Review
Copyright ©2014 Baishideng Publishing Group Inc.
World J Cardiol. Jun 26, 2014; 6(6): 478-494
Published online Jun 26, 2014. doi: 10.4330/wjc.v6.i6.478
Figure 1
Figure 1 M mode and B mode echocardiogram of patient with idiopathic dilated cardiomyopathy. A: M mode echocardiogram shows dilated left ventricle with hypokinesis of interventricular septum and posterior wall; B: Parasternal long axis view of B mode echocardiogram showing remodeled left ventricular shape with loss of elliptical form.
Figure 2
Figure 2 Dilated cardiomyopathy in a 36-year-old male soccer player with fatigue and a 3-5-d history of burning epigastric pain associated with nausea, vomiting, and early satiety[105]. Horizontal long-axis late contrast-enhanced magnetic resonance imaging shows an apical thrombus (arrow) in the left ventricle (LV) and midwall enhancement in the lateral left ventricular wall (white arrowhead) and the interventricular septum (black arrowhead).

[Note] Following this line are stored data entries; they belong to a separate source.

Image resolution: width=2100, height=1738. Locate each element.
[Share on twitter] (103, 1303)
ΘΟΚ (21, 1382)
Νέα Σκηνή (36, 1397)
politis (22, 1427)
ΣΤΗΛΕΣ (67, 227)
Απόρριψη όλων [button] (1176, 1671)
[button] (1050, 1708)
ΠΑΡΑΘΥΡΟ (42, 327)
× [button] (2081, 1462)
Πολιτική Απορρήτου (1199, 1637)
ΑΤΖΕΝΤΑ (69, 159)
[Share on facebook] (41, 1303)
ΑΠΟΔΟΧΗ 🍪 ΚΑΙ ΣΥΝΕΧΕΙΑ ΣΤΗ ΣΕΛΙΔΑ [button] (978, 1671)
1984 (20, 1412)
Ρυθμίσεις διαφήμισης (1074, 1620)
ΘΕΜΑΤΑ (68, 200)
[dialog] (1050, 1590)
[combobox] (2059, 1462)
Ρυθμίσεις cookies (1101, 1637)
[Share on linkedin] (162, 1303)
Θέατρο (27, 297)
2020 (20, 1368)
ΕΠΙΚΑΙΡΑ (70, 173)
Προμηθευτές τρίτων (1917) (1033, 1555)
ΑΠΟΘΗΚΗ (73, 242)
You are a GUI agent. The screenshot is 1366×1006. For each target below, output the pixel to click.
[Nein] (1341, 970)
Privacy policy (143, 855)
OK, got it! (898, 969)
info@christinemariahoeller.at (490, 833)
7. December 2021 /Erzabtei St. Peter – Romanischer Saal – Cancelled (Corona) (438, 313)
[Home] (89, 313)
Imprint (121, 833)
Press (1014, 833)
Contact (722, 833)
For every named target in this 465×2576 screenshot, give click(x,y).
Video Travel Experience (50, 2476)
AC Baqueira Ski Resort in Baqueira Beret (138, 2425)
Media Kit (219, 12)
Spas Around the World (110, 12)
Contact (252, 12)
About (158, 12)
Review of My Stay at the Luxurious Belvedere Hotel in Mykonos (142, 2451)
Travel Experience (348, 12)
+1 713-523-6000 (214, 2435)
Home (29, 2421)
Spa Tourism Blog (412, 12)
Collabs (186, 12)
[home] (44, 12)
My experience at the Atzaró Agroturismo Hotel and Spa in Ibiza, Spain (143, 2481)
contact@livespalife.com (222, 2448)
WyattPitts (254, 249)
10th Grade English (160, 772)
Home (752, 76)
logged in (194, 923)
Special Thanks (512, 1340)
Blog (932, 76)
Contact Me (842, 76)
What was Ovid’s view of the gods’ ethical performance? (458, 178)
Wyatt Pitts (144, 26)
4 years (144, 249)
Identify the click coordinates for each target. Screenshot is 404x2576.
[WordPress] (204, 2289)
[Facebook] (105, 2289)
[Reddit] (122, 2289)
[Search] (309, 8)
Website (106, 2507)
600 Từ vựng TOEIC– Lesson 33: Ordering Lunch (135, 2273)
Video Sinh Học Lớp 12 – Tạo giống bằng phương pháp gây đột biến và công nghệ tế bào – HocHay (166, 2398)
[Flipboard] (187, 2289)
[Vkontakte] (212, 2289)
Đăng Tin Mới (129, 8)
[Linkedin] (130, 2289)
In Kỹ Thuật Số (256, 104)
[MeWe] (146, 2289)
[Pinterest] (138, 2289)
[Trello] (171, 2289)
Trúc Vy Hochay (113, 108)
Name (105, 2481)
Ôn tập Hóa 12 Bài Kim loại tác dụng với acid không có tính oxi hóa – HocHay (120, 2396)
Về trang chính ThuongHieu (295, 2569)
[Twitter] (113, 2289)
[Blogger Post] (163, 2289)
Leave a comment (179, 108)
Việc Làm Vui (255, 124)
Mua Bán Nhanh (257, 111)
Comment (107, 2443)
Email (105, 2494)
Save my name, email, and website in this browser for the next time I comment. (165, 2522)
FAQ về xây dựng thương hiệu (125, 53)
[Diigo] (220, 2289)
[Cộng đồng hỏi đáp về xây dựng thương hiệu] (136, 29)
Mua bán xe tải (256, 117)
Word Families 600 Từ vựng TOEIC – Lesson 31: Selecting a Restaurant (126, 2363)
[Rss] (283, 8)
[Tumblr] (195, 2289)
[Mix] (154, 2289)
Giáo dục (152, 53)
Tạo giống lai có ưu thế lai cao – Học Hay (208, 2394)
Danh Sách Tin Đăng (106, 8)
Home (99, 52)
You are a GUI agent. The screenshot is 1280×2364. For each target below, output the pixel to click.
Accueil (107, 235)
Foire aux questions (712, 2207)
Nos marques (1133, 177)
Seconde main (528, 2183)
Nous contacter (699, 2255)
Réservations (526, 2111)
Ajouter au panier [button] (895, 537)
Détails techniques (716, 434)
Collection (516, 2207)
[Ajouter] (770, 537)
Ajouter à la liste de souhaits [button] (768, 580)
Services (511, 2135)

RA: Right atrium; RV: Right ventricle; LA:Left atrium.
Figure 3
Figure 3 Non-compaction cardiomyopathy in two patients[105]. A: Dilated cardiomyopathy in a 60-year-old man with new-onset congestive heart failure. Short-axis echocardiogram obtained in systole at the level of the left ventricle (LV) shows a two-layered myocardium with a noncompacted (red line) and com¬pacted (green line) layer along the lateral, inferior, and anterior walls and a maximal end-systolic NC: C ratio > 2; B: Symptoms of New York Heart Association Class III heart failure and severely reduced (≤ 35%) LV ejection fraction in a 35-year-old woman. Short-axis 2D SSFP cardiac magnetic resonance imaging obtained in end diastole shows thickening of the noncompacted layer of the LV myocardium, with an NC: C ratio of 2.9. The patient underwent subsequent implantable cardioverter-defibrillator placement for primary prevention of sudden cardiac death.
Figure 4
Figure 4 Arrhythmogenic right ventricle cardiomyopathy in a 17-year-old boy who experienced sudden cardiac death from sustained ventricular tachycardia during a soccer match and was revived with on-site defibrillation[105]. Parasternal long-axis 2D echocardiograms obtained in end systole show a dilated right ventricle (RV) and regional dyskinesis at the RV outlet tract (arrow). LV: left ventricle.
Figure 5
Figure 5 Patient with hypertrophic cardiomyopathy and subaortic stenosis. A: Parasternal long axis view showing expressed left ventricular (LV) hypertrophy at the region of the LV outflow tract; B: Doppler echocardiogram reveals the high subaortic gradient (ΔP = 48 mmHg).
Figure 6
Figure 6 Echocardiogram of a 35-year-old patient with hypertrophic cardiomyopathy: massive hypertrophy of the interventricular septum with wall thickness 37 mm compared to posterior wall; hyperechogenic septal myocardium.
Figure 7
Figure 7 Hypertrophic cardiomyopathy[105]. A: 2D SSFP cardiac magnetic resonance imaging, obtained in end diastole in the long-axis plane of the LV outflow tract (LVOT) in a 17-year-old boy with Hypertrophic cardiomyopathy found at family screening, shows marked asymmetric septal hypertrophy with a ratio of ventricular septal thickness (27 mm, arrow) to inferiolateral wall thickness (9 mm, white arrowhead) of 3:1. Note that the hypertrophied septum encroaches on the LV lumen, causing mild narrowing of the LVOT (black arrowhead). LA: Left atrium; LV: Left ventricle.
Figure 8
Figure 8 Hypertrophic cardiomyopathy in a 57-year-old man with a 2-year history of exertional dyspnea and chest discomfort who underwent implantable cardioverter-defibrillator placement for primary prevention of sudden cardiac death[105]. A: Short-axis 2D SSFP magnetic resonance imaging (MRI) performed in end diastole shows asymmetric septal hypertrophy with a maximal thickness of 31.9 mm encroaching on the ventricular lumen; B: Short-axis late contrast-enhanced MRI shows a patchy nodular area of enhancement in the hypertrophied septum (arrow) that does not correspond to a coronary artery territory and, therefore, is distinctly different from an infarct scar.
Figure 9
Figure 9 Patient with secondary cardiac amyloidosis due to familial Mediterranean fever. Echocardiogram shows hypertrophic amyloid infiltration and increased hyperechogenic “granular sparkling” myocardium with increased myocardial wall thickness.
Figure 10
Figure 10 Amyloid deposits in myocardium in patient with secondary amyloidosis due to familial Mediterranean fever. Autopsy study with Congo-Red-positive extracellular deposits, causing disorder of myocardial organization.